[Start of Dataset excerpts]
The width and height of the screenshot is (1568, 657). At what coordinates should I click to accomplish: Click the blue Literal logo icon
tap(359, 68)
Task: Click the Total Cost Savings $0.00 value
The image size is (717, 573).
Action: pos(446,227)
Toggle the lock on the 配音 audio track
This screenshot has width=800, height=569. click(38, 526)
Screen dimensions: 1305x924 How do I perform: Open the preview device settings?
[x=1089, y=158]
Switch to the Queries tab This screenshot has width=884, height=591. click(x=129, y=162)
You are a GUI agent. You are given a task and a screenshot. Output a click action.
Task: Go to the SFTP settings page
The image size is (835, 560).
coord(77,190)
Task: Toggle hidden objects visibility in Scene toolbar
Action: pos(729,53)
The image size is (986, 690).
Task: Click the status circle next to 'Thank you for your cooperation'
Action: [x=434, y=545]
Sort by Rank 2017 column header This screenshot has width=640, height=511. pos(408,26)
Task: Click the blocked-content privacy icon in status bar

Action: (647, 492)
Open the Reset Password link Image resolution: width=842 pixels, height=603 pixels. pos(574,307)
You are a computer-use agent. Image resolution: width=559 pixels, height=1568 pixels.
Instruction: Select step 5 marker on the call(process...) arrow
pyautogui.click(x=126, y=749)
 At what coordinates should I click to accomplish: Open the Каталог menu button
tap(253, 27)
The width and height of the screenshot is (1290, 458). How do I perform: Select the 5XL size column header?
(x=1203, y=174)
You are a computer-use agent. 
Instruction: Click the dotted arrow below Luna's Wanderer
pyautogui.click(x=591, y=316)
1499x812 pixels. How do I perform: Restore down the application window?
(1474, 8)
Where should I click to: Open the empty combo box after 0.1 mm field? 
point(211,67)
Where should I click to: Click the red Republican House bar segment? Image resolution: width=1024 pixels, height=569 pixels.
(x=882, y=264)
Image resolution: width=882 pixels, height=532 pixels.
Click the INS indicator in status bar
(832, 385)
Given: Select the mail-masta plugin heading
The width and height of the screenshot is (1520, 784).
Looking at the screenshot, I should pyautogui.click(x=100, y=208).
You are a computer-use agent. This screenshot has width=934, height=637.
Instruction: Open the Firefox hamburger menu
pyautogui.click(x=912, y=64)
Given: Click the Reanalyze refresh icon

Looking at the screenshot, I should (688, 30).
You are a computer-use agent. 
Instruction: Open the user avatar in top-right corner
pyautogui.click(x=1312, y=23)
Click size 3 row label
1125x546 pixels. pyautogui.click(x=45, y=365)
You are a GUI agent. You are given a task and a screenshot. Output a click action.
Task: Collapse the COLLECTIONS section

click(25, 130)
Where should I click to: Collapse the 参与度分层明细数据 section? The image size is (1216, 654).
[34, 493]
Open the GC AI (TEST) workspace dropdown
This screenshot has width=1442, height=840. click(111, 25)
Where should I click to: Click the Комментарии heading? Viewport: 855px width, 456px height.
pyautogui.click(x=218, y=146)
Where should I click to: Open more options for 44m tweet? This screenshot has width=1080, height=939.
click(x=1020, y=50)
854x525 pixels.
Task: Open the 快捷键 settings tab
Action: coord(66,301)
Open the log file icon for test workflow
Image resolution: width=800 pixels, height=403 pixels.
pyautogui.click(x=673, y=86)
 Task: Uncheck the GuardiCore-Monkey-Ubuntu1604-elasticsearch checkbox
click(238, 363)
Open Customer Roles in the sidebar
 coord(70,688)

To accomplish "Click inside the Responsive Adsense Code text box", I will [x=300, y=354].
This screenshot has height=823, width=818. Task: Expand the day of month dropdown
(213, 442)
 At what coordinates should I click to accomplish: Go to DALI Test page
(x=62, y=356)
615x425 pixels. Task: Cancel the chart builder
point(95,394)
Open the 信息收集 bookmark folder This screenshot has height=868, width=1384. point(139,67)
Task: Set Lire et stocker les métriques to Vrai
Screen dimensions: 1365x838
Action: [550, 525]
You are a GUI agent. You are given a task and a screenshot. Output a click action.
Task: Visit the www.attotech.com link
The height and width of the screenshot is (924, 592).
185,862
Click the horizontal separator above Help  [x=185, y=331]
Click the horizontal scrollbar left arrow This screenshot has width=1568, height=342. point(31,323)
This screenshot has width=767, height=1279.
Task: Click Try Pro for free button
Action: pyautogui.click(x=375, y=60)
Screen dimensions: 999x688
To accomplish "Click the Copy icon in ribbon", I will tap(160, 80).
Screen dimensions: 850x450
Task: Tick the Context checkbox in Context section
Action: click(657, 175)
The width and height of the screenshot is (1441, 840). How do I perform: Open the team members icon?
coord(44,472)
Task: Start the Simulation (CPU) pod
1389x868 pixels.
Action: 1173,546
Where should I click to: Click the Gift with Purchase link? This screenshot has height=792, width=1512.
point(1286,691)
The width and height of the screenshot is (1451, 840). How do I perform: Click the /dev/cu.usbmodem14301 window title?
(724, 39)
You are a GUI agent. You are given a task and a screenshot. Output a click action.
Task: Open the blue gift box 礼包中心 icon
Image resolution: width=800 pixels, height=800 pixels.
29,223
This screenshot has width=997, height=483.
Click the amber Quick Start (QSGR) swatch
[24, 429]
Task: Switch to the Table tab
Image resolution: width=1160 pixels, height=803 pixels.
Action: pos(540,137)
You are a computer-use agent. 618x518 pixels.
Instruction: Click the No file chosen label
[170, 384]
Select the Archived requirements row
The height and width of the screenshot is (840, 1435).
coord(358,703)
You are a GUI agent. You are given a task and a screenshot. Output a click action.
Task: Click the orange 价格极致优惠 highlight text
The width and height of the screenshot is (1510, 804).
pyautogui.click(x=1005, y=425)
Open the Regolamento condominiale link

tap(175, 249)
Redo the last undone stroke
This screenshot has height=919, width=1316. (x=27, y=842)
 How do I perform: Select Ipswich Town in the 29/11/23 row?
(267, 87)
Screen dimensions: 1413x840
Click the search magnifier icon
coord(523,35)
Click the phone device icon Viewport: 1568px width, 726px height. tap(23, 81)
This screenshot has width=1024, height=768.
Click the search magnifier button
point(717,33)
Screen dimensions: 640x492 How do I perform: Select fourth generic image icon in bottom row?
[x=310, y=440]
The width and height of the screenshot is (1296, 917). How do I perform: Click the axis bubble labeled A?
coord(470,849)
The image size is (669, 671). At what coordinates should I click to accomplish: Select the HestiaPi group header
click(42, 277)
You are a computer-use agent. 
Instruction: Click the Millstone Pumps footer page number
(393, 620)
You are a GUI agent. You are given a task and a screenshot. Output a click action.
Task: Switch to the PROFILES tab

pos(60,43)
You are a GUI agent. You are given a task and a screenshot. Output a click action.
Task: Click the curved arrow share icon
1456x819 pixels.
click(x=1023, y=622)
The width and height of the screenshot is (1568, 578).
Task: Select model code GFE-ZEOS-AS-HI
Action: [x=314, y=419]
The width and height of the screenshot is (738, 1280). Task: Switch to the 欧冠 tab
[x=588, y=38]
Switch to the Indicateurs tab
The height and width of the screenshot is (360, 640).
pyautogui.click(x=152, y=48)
[End of Dataset excerpts]
Goal
Reproduce word for word the rows of the dataset excerpt from its first line through the line containing "Action: pos(446,227)", including both ends.

Correct result
The width and height of the screenshot is (1568, 657). At what coordinates should I click to accomplish: Click the blue Literal logo icon
tap(359, 68)
Task: Click the Total Cost Savings $0.00 value
The image size is (717, 573).
Action: pos(446,227)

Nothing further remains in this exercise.